Mijn I-pad brengt uitkomst, ik laat hem een paar Poolse platen intikken en we kunnen verder; beetje schlagerachtig, u weet wel, dat; Ein Festival Der Liebe-genre. Voor dat ik kan denken; wat een baggermuziek, gaat de hele boel voor de tweede keer los, zelfs de Turkse portiek reinigers staan mee te doen.
Dan maar ff wat voor Mo en Ieb (Mohammed en Ibrahim) draaien; Nou Turkse Tarkan met Simarek (Kiss Kiss) laat zich niet onbetuigd. In een mum staat de hele boel zij aan zij, elkaars handen vast houdend, een Turkse dans te ondergaan, kenners compleet met zakdoekje, helemaal top.

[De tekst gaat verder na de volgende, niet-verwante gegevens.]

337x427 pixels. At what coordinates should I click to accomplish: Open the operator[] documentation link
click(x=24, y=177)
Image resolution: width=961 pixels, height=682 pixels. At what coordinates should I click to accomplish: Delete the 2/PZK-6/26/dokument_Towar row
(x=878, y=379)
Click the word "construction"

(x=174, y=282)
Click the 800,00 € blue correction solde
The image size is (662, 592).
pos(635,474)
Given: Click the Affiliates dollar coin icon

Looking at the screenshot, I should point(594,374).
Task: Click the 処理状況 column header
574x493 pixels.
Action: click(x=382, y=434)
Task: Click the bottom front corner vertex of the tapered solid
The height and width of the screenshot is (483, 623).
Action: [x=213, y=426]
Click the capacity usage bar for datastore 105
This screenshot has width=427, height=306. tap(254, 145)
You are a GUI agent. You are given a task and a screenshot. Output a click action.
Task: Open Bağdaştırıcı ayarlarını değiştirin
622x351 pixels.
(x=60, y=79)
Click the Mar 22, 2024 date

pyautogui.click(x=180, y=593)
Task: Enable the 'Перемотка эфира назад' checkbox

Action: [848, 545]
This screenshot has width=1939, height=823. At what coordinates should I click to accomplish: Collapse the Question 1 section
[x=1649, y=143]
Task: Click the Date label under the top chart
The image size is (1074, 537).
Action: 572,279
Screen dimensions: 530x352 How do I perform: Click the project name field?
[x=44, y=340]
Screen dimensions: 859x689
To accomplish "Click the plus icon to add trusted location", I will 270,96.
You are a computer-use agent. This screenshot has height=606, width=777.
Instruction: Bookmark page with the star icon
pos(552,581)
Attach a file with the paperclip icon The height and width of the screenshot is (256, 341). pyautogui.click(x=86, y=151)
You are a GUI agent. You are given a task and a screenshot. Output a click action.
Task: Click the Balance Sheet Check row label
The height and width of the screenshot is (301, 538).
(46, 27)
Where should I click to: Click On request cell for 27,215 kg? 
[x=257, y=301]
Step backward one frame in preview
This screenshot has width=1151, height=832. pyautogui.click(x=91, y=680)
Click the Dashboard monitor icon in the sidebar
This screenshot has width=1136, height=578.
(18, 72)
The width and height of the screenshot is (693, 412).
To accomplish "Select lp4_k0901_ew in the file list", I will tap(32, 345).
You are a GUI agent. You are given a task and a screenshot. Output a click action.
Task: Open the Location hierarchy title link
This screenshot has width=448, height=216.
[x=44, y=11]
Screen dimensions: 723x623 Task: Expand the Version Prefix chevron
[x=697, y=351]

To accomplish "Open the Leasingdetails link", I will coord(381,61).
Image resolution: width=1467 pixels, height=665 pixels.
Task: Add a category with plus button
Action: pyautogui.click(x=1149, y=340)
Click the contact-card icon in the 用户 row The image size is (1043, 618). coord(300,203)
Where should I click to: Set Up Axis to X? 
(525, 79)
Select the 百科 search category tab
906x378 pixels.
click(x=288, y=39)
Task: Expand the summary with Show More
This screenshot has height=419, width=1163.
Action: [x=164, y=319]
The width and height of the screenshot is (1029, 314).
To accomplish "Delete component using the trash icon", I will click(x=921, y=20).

En ja, wat dan? Een Nederlander voelt zich gediscrimineerd en kijkt me aan met zo’n blik van: overloper. Hhhmmmm; dan maar een uit je panty-gaan-nummer zijnde: “Sex met die kale” als je het niet meer weet, gaat deze er in als koek (je moet wel een zopie voor op hebben). En wederom een schot in de roos, een Oer-Hollandse Polonaise ontstaat. De baas, de bezemjongen de Afrikaanse kroes- en Hollandse kaaskop, Mo en Ieb, een ieder defileert, uitbundig meezingend, met de handen op elkaars schouders langs mijn disco-bordes. Nog ff een slownummertje; kokosnoot-bruine handen op melk-blanke schouders en een Poolse knikkebol op een Turkse leunschouder, een avond om nooit te vergeten. O ja, voor de sceptici onder ons; bovenstaande personen, inclusief de “Buitenlanders” staan elke dag vroeg op; WC’s, portieken en zo schoonmaken. Wat ik eigenlijk wil zeggen; “Het werkt wel!”